IMG_2361
Blog powered by Typepad

« I brake for skeptics | Main | Polonius in Queen Elizabeth's court »

Comments

For me one of the most persuasive arguments in favor of Oxford is one that Oxfordians themselves have not wanted to make or comment upon. It is Joseph Sobron's analysis of the Sonnets in Alias Shakespeare.

The publication of the sonnets is interesting in and of itself. It seems clear that they were published without permission and dedicated to the deceased poet. ("Shakespeare's Sonnets" not "Sonnets by Shakespeare" and "Our Ever-Living Poet". Some have claimed they can find no instance of 'ever living' used to describe a 'still living' person - which would be significant considering Oxford was dead by 1606 when it was published, while WIll was alive another 10 years.)

Oxfordians are all agreement with that. They also agree that the idea that the sonnets seem to comment on the poet's private life and feelings. Soborn however suggests that the majority of the poems where written by the older Oxford, first to persuade the young man to accept an arranged marriage to his daughter, and then as love poems to the young man, filled with longing and concern about shaming him if their association became known.

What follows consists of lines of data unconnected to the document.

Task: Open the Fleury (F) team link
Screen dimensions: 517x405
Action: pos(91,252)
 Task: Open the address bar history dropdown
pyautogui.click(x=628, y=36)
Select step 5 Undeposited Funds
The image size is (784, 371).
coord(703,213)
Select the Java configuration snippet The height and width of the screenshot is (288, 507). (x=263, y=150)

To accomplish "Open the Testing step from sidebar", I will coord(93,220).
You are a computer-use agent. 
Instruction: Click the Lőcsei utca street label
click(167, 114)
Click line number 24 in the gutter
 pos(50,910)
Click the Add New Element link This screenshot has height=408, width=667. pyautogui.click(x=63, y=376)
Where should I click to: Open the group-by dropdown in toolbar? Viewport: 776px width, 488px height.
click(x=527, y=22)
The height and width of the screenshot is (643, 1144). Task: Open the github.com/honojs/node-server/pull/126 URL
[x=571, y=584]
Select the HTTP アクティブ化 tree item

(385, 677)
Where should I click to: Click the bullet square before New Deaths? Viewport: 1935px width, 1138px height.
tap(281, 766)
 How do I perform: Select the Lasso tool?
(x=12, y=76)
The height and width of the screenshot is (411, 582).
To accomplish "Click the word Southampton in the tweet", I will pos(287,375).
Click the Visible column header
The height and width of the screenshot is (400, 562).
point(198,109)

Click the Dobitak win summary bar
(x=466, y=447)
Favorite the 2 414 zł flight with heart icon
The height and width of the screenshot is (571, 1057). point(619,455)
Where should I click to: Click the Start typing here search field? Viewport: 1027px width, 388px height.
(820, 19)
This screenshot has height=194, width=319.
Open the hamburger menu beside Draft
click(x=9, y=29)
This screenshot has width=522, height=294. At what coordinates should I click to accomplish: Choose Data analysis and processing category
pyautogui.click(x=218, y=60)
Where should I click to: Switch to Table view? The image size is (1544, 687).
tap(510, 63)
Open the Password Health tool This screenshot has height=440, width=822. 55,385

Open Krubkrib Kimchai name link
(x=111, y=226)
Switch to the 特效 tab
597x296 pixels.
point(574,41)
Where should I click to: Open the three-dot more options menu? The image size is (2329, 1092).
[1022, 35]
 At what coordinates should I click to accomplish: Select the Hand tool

Once viewed through this prism, the sonnets make sense. The narrative they indirectly tell is clear. They obtain specificity and emotional weight. But many Oxfordians seem to have trouble coming to grips with the idea that their man was bi-sexual, or at least in love with a young nobleman who was the very image of the youthful glory that Oxford squandered.

It's funny - Oxfordians have no trouble admitting that he was probably a drunk, that he betrayed co-conspirators, was horrible to his wife and was otherwise disreputable. Yet they don't want to imagine he fell in love with the most prominent young nobleman of his day.

> and to conclude, they are lying knaves.

Michael, after reading this ridiculous post, I simply have to speak up.

First and foremost, the second thing I want you to know is that this is the last comment I will ever make here. And I'll have a lot more to say about that.

"Wisdom is what we learn after we know it all."

Beautifully written.

And I agree with your point about the importance of self-possession. Some of the James Bond films involve a battle of self-possession between 007 and the arch-villain. When the villain starts to lose his cool, you know he's going to lose the battle (hence the expression "lost it").

It sounds to me like he considers himself an expert.

What a pointless comment lol@bruce

------------Bruce Siegel wrote:--------
Michael, after reading this ridiculous post,[...]
---------------------------

???
Have I missed anything or has this strange complaint any reason which someone is able to explain ?

"Have I missed anything ..."

Bruce was joking. He was mimicking the Dogberry quote in the main post.

"It sounds to me like he considers himself an expert."

Good point. I think an infatuation with the idea of oneself as an expert does contribute to a lot of ego-based invective. It's as if one is saying, "How dare anyone question me?" This attitude makes all disagreements personal, and may help explain the vehemence of some debates.

I also find that people who react this way are often strangely enamored of the views of other experts. Maybe they have an undue respect for authority, or maybe they fancy themselves members of an exclusive club to which the hoi polloi need not apply.

Incidentally, it's amusing that people like Kamm accuse anti-Stratfordians of snobbery when their own position depends largely on the idea that only prestigious academics are worthy to comment on Shakespeare. If you haven't got the proper credentials, dear boy, you're simply not worth listening to. Nope, no snobbery there!

(That's not to say academic credentials don't matter, but sometimes non-academics can come up with new arguments and even new evidence. Schliemann was an amateur archaeologist, and he found Troy.)

"Incidentally, it's amusing that people like Kamm accuse anti-Stratfordians of snobbery when their own position depends largely on the idea that only prestigious academics are worthy to comment on Shakespeare. If you haven't got the proper credentials, dear boy, you're simply not worth listening to. Nope, no snobbery there!"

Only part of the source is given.